After two games, Washington Coach Jim Lambright thought the Huskies had discovered a "kicking game we can win with."

That view probably is being reconsidered after a special-team performance yesterday that was average at best, and awful at worst.

Disheartening was a missed 33-yard field goal on Washington's opening drive. On fourth-and-two, Lambright disregarded the first-down attempt and sent in kicker Randy Jones, whose attempt sailed wide left.

"That was frustrating," tight end Cam Cleeland said. "You have them right where you want them on the first drive and we could have set the tone right away.

"Even with three points. It wouldn't have mattered. Just to get something on the board and to come out positive. But we came out empty."

Disheartening were seven Sean O'Laughlin punts that averaged 34.9 yards. His 54-yard attempt in the first quarter was impressive, but a second-quarter punt slipped off the right of his foot and traveled just 2 yards was damaging.

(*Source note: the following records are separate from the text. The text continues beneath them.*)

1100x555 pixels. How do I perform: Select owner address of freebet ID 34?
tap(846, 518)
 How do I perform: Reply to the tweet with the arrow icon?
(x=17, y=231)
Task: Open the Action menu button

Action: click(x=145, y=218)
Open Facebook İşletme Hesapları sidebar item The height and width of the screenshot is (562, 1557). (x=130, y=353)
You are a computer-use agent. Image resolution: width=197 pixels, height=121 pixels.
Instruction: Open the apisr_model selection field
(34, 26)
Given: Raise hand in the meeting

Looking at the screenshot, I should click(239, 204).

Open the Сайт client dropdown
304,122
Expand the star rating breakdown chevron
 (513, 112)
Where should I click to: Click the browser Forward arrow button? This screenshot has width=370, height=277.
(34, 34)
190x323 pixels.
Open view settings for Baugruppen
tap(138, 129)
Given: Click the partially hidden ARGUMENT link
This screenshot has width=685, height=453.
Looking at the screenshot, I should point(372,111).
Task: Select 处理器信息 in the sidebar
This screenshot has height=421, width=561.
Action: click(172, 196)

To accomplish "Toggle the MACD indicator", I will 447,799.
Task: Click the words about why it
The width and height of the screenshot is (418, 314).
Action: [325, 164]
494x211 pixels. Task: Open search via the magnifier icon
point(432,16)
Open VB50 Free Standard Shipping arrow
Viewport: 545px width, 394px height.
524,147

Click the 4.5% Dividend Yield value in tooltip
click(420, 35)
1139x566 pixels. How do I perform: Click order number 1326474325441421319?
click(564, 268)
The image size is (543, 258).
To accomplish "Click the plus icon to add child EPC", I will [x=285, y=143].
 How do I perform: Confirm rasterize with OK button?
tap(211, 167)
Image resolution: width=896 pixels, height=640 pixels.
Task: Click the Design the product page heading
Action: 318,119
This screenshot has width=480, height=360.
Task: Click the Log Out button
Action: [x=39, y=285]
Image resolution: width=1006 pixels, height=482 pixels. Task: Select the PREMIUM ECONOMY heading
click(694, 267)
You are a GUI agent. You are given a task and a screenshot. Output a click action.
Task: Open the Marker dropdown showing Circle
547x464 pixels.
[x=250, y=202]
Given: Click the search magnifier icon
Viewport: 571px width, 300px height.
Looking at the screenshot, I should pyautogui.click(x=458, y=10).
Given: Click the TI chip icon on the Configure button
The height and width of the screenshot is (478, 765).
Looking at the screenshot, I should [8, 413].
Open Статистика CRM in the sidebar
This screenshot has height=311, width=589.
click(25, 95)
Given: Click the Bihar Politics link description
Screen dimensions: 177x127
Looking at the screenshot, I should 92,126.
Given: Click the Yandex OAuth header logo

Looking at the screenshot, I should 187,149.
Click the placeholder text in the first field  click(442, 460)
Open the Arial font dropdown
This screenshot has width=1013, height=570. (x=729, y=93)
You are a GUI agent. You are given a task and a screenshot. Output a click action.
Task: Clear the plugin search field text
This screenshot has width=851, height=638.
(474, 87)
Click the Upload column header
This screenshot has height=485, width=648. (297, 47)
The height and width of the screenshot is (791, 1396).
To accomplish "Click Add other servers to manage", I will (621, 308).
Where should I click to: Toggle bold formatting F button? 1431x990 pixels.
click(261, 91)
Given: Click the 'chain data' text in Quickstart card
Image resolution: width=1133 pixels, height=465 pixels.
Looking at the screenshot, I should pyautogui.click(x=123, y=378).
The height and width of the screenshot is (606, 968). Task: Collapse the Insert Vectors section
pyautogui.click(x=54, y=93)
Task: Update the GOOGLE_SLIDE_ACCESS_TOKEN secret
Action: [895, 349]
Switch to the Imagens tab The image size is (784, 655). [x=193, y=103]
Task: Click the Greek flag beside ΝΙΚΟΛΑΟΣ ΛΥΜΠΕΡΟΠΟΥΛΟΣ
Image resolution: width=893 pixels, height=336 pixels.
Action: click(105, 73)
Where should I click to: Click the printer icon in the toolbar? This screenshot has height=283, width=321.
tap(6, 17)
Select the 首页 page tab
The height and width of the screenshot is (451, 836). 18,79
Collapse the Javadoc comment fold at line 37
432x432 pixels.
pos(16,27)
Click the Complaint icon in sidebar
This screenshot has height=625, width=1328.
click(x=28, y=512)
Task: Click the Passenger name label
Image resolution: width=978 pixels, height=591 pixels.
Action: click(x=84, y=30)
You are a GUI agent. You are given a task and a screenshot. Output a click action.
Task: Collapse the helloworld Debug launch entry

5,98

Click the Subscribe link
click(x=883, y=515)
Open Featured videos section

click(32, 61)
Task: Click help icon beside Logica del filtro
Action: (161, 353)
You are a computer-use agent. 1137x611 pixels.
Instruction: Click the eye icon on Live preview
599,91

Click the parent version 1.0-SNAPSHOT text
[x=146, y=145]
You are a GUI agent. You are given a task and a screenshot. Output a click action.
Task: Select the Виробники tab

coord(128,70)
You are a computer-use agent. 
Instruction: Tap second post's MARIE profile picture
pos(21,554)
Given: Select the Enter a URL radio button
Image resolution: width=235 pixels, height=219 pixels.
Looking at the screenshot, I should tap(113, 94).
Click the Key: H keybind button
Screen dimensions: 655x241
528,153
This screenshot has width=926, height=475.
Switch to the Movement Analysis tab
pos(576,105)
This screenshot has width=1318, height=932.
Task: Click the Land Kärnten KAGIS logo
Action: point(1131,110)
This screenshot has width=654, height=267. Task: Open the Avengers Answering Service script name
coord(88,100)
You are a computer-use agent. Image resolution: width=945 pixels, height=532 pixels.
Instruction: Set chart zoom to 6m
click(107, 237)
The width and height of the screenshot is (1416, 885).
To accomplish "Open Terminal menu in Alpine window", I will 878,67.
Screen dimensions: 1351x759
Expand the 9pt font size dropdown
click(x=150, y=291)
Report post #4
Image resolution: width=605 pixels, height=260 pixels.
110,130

Nebraska should have been pinned against its goal line; instead it got the ball at its 45. The Cornhuskers drove 55 yards in seven plays and scored their third touchdown to take a 21-0 lead.

Battered and bruised

Washington linebacker Lester Towns sat stripped at the waist with an ice pack strapped to his shoulder. Outside linebacker covered a half-inch cut on his forehead with a bandage.

Quarterback Brock Huard walked with a protective boot on his left ankle and linebacker Marques Hairston needed to be helped into the locker room after Washington's 27-14 defeat.

All around Huskies were limping or in need of repair.

Nebraska will do that to teams.

"They were big and physical and we knew they would take it to us," defensive end Jason Chorak said.

But who could have expected Huard to leave the game after the first quarter?

"I was willing to do anything with it - treat it, tape it," Huard said. "If it had been my right ankle, I probably could have done some things. With it being my left ankle, the one I have to drop off and push off, I just couldn't do that."

Husky trainers will examine Huard's ankle and Hairston's knee today. Because of the bye next Saturday, both players have two weeks to recover for the Pac-10 opener against Arizona State at Husky Stadium on Oct. 4.

Option this

Nebraska's triple-option offense left Washington defenders shaking their heads.

"It was my first time against an option," Towns said. "It was way more difficult than I thought it would be. I was conscious of the pitch, so I'd get wider. Every time it seemed they'd run back to the middle."

Said Jason Chorak: "There were so many blockers. All of a sudden the fullback would come and throw a block or the tight end. I think we were confused."

Run for the Roses

Without the national championship, the Huskies have set their sights on winning the Pac-10 Conference and a trip to the Rose Bowl.

However, a few are holding out hope of a national title.

"You never know," Chorak said. "With the way things are in college football, we might still get a chance."

Husker miscommunication

A Cornhusker mistake was a simple case of miscommunication. Leading 21-0 in the first half, Nebraska drove to Washington's 29. A touchdown might have turned the game into a rout, but the Husky defense held, forcing Nebraska into a field goal situation.

Kicker Kris Brown lined up for a 46-yard attempt with Ted Retzlaff holding. But Retzlaff picked up the ball after the snap for a fake field-goal play. He immediately was tackled at the 38 for an 8-yard loss.